Left-sounding AFL-CIO rhetoric has been commonplace
in recent years as labor's top bureaucrats seek to use the genuine mass
sentiment against the destructive effects of capitalist globalization to
advance reactionary protectionist legislation schemes in Congress, which
are designed to keep foreign and competing products out of the United States.
The AFL-CIO misleaders' answer to the mounting
attacks on U.S. workers is to counterpose U.S. jobs to the jobs performed
by workers of other countries-including supporting legislation that bans
Mexican truckers from entering the United States.
Rather than organizing a united struggle of U.S.
workers against the ever-increasing attacks on unionized and no-union workers,
AFL-CIO labor fakers restrict their activities to lobbying and pressuring
Congress to adopt trade agreements that protect U.S. industry.
In this regard, the three major AFL-CIO demands
are:
· Opposition to the granting by Congress
of "Fast Track" trade negotiating authority to President Bush.
Fast Track would bar Congress from more than a minimal review of trade agreements
Bush negotiates, and would not require protections for workers' rights and
the environment in the core provisions of the trade agreements-despite extensive
protections for business interests.
· Support for the call to unconditionally
cancel the debts owed by the poorest countries to the IMF and the World
Bank, using the institutions' own resources.
· Opposition to the Free Trade Area of the
Americas (FTAA) agreement aimed at extending the terms of the disastrous
North American Free Trade Agreement (NAFTA) throughout the Western Hemisphere.

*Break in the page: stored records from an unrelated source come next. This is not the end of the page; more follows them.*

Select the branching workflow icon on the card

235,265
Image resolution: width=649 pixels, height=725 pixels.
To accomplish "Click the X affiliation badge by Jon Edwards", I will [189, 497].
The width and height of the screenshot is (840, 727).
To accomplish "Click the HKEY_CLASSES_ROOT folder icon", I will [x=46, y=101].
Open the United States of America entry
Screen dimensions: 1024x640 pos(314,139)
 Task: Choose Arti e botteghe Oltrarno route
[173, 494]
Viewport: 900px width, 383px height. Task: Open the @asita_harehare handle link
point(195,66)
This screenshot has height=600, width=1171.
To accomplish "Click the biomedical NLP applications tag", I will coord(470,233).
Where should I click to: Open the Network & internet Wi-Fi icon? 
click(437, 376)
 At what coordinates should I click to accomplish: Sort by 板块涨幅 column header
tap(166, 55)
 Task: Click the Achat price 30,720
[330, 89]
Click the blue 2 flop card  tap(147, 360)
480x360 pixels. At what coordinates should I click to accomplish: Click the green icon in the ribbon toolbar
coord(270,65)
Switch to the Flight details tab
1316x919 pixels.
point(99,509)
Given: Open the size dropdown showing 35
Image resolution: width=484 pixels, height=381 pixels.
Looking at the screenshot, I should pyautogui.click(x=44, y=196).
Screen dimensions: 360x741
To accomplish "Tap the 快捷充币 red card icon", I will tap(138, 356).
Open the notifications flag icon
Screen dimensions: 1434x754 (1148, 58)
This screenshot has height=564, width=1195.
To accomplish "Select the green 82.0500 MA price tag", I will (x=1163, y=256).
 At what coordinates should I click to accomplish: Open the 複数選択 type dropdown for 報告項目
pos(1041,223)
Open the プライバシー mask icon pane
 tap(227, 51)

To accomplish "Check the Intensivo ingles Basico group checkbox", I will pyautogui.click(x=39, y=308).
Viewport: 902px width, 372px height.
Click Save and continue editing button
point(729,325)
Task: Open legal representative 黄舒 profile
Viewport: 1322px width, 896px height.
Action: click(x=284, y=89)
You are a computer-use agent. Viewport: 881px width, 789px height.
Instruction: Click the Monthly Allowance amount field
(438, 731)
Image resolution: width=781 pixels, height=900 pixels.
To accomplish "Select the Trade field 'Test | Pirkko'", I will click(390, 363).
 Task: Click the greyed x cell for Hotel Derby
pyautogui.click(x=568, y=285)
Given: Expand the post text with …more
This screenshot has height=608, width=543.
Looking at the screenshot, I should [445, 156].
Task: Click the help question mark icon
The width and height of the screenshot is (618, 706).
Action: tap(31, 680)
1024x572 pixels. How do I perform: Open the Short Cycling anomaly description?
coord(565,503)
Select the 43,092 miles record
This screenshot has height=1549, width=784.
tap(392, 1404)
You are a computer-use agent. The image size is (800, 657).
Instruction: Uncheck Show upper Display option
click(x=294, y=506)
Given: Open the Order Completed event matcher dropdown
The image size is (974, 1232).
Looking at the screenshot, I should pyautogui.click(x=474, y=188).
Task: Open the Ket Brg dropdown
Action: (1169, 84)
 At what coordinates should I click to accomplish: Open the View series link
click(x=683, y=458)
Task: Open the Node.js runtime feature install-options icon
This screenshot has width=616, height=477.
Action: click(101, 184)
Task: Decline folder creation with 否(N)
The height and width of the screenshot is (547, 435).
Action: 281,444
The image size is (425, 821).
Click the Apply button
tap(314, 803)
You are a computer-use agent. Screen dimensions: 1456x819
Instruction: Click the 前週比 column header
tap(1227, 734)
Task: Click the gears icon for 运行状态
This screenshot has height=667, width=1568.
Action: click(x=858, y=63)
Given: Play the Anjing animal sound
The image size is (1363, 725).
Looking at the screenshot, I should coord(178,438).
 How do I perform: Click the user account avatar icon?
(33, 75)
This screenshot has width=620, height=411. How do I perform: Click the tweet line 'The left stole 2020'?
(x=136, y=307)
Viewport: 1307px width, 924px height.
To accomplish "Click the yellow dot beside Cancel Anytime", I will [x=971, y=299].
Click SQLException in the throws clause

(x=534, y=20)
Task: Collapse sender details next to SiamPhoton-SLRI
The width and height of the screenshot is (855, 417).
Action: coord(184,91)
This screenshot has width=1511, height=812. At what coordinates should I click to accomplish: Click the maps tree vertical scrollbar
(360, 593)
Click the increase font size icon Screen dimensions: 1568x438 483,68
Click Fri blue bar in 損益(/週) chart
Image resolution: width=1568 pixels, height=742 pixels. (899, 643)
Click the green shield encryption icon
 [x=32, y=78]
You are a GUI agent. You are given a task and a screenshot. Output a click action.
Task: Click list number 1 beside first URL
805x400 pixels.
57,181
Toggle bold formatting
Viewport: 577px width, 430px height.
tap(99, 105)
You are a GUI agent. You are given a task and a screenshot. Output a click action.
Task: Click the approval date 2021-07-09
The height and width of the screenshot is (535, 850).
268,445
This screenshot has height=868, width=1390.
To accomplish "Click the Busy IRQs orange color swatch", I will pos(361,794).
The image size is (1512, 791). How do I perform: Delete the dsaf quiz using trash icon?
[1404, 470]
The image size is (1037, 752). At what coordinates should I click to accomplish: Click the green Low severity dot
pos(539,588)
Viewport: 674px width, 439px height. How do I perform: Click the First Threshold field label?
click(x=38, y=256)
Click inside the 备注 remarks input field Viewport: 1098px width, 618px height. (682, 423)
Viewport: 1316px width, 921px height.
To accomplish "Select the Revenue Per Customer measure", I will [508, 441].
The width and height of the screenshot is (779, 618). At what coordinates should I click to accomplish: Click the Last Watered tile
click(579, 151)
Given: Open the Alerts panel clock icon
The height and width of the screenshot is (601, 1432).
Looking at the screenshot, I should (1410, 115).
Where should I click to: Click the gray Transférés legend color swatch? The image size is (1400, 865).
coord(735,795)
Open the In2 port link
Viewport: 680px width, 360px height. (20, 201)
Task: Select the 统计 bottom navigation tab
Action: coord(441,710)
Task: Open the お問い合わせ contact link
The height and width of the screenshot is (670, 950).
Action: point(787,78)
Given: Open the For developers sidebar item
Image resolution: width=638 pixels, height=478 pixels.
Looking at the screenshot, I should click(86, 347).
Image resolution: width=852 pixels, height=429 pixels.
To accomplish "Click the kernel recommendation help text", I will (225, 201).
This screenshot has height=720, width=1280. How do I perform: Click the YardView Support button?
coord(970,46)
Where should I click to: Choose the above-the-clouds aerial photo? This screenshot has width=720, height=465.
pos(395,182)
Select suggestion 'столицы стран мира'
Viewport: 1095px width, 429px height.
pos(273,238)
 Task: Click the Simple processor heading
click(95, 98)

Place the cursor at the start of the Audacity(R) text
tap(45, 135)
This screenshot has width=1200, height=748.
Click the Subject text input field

Instead of taking on the bosses at the point of
production and joining in mass coordinated international actions, including
strikes, to defend the interest of all the world's workers, the AFL-CIO
sees its future in pressuring its Democratic Party "allies" to
prevent the Bush administration from engineering trade agreements with minimal
congressional input.
Relying on the twin parties of U.S. capitalism
as opposed to the power of working people has brought U.S. labor to its
lowest point in modern history with the smallest number and percentage of
workers organized in unions and lowest number of strikes since statistics
were first gathered some 44 years ago.
IAC flirts with the Democrats
The main Washington, D.C., anti-globalization protest
is set for Sunday, Sept. 30. The vast bulk of the participants will be there
to protest the rapacious effects of U.S. and world capitalism on working
people and the oppressed everywhere.
The just anger that workers will express can only
threaten to rock the unstable boat of the labor tops who pretend to fight
the bosses with reactionary protectionist mirrors while refusing to exercise
labor's real power at the workplace.
On Saturday, Sept. 29, the International Action
Center, a group closely associated with the Workers World Party, has organized
a Washington, D.C., mass protest with several other groups at the White
House.
The IAC presents a long list of issues in which
Bush administration policies run counter to the interests of the vast majority
of American workers. But virtually absent from the IAC's protest is mention
of the simple fact that the Democratic Party has been equally responsible,
if not more so, for the past decade's assaults on working people and democratic
and human rights.
In past years the IAC has organized similar "fight
the right" protests that feature the endorsement and participation
of liberal Democrats. The resort to lesser evilism has long hindered the
development of mass independent working-class political and economic action.
This is the case with the IAC's muted protests
as well as with a number of the anti-globalization groups who falsely saw
in Ralph Nader's campaign, which sometimes included causes in common with
right-wing protectionist bureaucrats, a viable alternative for working people.
Indeed, the critical fight over capitalist globalization
requires a clean break with capitalist economic and political institutions.
The anti-globalization protests can only give impetus to this struggle.